Arthur didn’t find it to be an improvement.

With nowhere else to go, he paced the overgrown lawn, absorbing water from the blades of grass into his poorly-made shoes. Cordgrass and glasswort caught on his clothes and brushed lightly against his fingers as he walked, making him snatch his hands back and examine them, certain each time that what he felt must have been some sort of insect or arachnid crawling on his skin. 

He circled back toward Eel Marsh House and saw, for the first time, the fat black spiders lining the walls, hanging in cobwebs strung between untrimmed bushes and tall weeds. He turned back, heart thumping, and walked instead toward the woods which lined the property, made up of wetland trees. 

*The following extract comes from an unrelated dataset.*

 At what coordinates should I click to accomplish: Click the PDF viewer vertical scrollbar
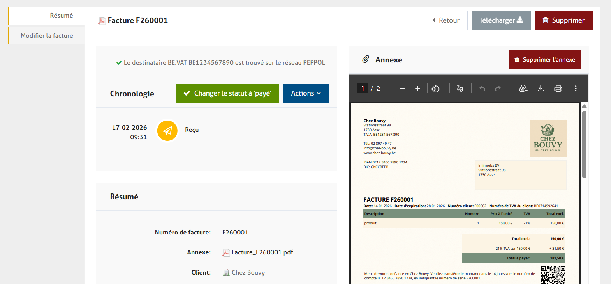tap(584, 144)
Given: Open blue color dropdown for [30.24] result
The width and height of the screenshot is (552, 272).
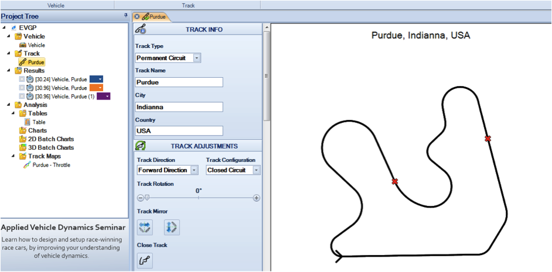Looking at the screenshot, I should click(100, 79).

He walked silently and for a long time, keeping his eyes on the unhealthy-looking brown leaves, trying to remember which ones he’d seen in his father’s wildlife guides. Trying not to think of the mold in the cartons upstairs or the spiders guarding the old house. He spotted bald cypress, ash, and oak trees lining what could be generously described as a path through the woods  — in reality, it was just a winding, narrow gap between the trees where the brambles weren’t quite thick enough to bar passage. 

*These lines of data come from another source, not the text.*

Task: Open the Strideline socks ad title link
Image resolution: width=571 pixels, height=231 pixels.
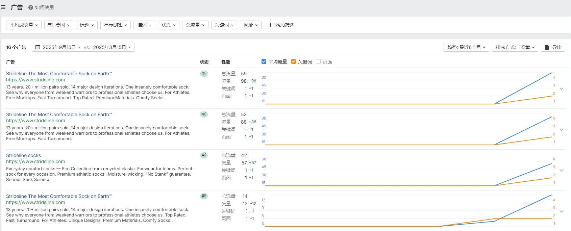Action: (23, 155)
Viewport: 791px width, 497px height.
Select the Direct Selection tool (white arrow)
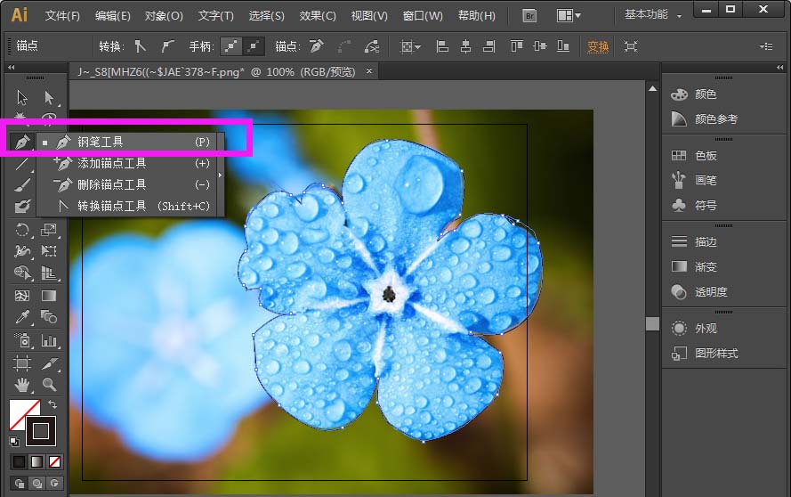(x=49, y=97)
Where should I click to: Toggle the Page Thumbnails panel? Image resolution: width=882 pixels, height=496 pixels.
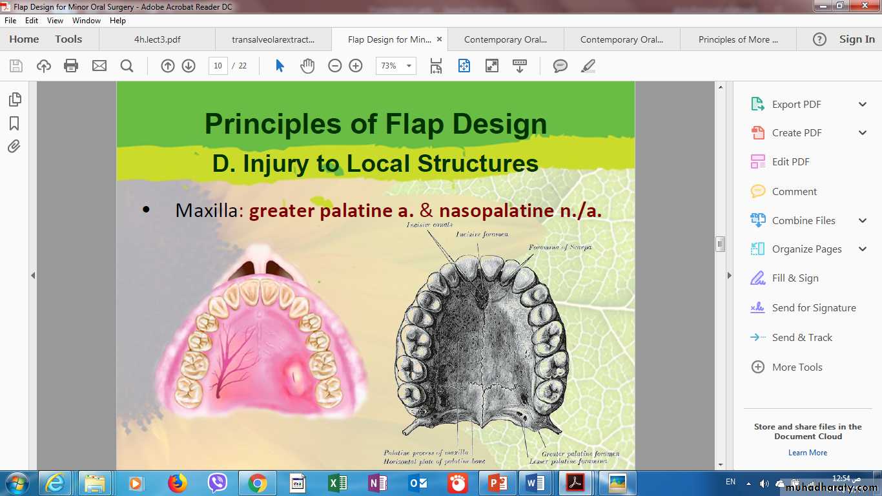14,99
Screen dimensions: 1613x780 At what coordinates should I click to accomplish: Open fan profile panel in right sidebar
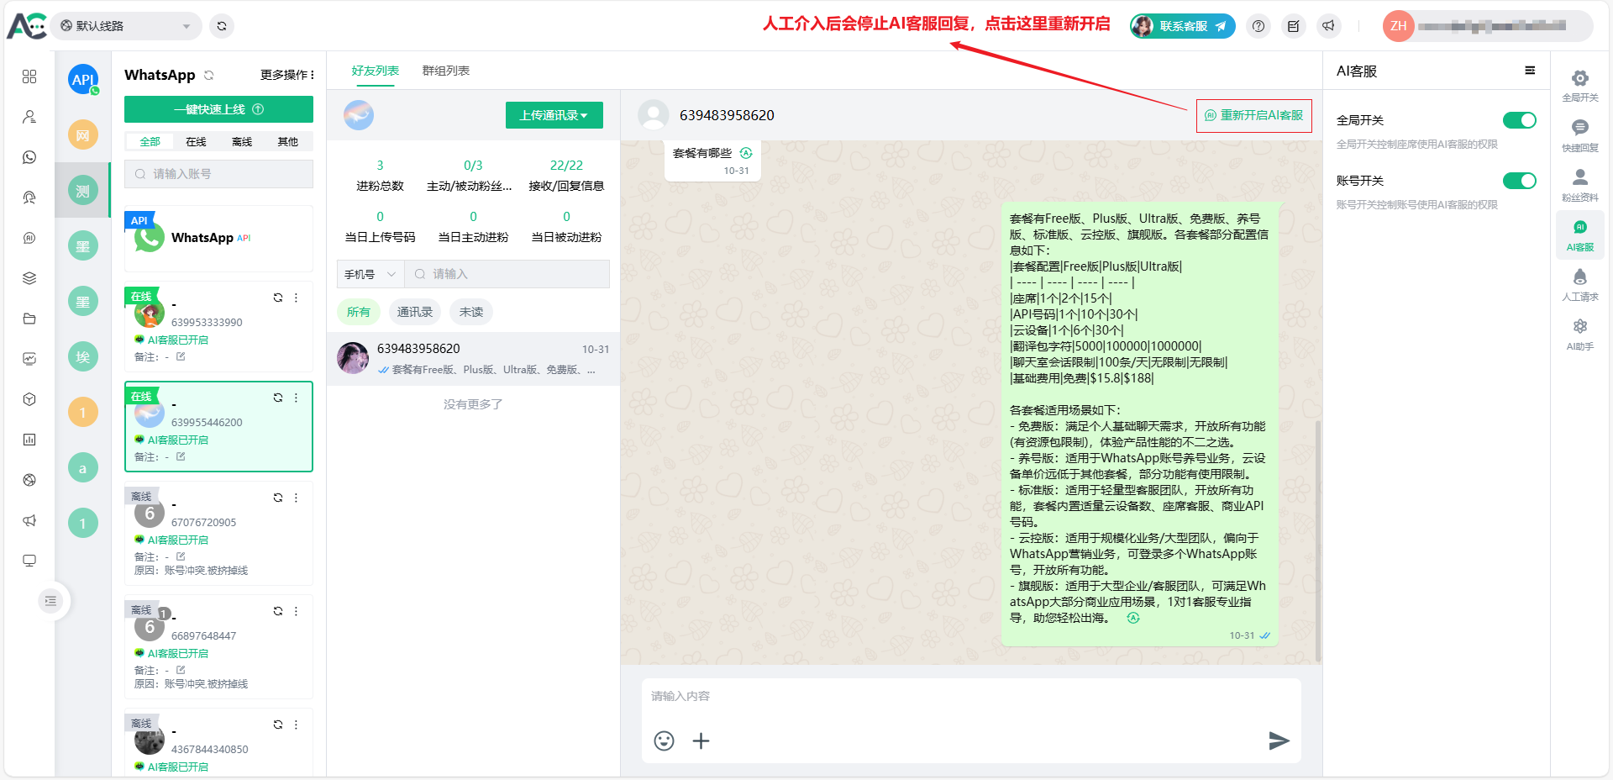pyautogui.click(x=1579, y=184)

The fog was thick and low here, Arthur noticed. He held his hands ahead of him, catching cobwebs before they could hit his face, hoping to watch the opaque mist swallow his fingers whole. It didn’t happen. Each time he took a step closer to the fog, it seemed to recede farther into the woods, revealing trees he hadn’t seen a moment previous, and sinks he might have walked right into if he hadn’t paid attention.

And then, suddenly, Arthur was in a clearing, and the clearing was lined with strangely-shaped stones. They weren’t lined up in rows, but they were close to it. They were different sizes and shapes, each of them eroded by years of damp weather. Some were standing at precarious angles; others had fallen and were wedged firmly in the earth, five or more inches of them swallowed up by the ground.

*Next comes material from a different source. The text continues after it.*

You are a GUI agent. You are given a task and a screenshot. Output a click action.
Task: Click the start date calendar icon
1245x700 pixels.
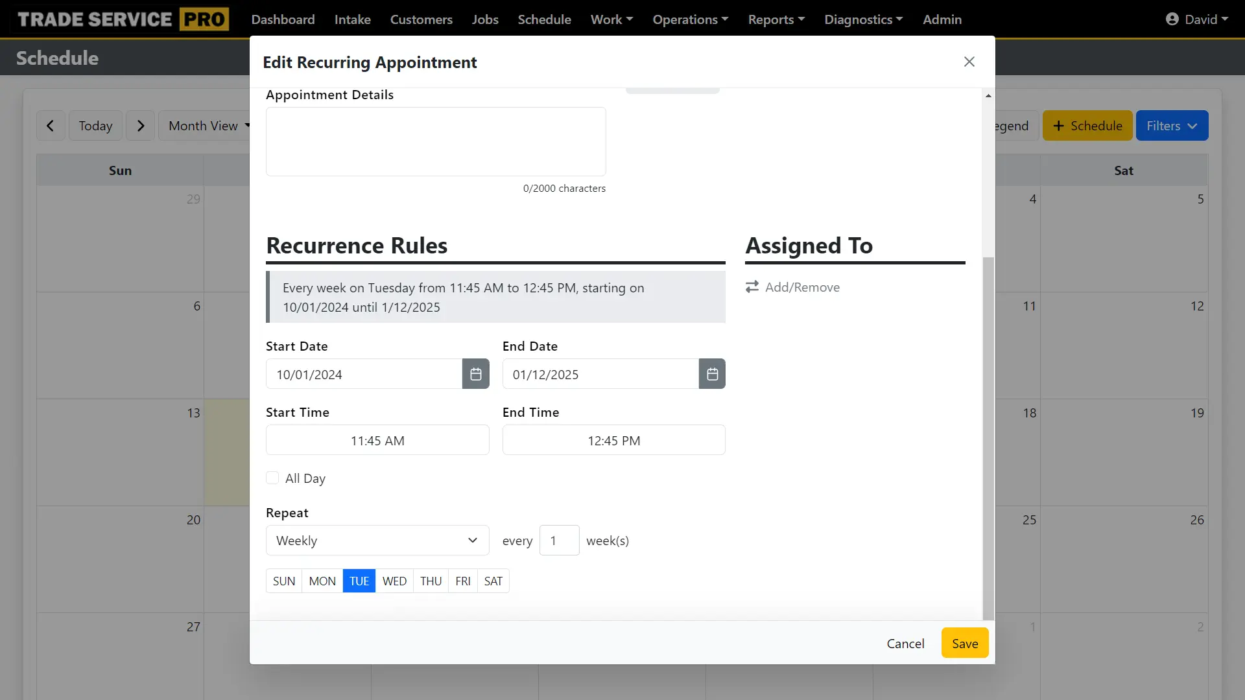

It was only when Arthur lay his small hand against one of the stones and dug his fingernails into a lichen-covered date engraved into the surface that he realized he was standing in a graveyard. His breath caught; his vision sharpened, made clearer by a sudden, superstitious surge of fear. He’d never been in a graveyard before; there was one near his parents’ home, and he’d stared at it fearfully every time they passed by, but he’d never gone inside. Even when the other boys dared him to approach it, they only required that he touched the gate.

He closed his eyes and forced himself to take a breath. When he opened them again, he focused all his attention on the engraved date. He traced it as best he could, struggling to make out each number. 

1842-1849.

Arthur’s mind raced, double-checking the numbers as he calculated the dead child’s age. Only seven years old  — the same age as him! He knew, of course, that children died from illness or in accidents, but he’d never seen evidence of it before. He’d only heard of it in stories. He moved his hand up to the dead child’s name, struggling to make it out. 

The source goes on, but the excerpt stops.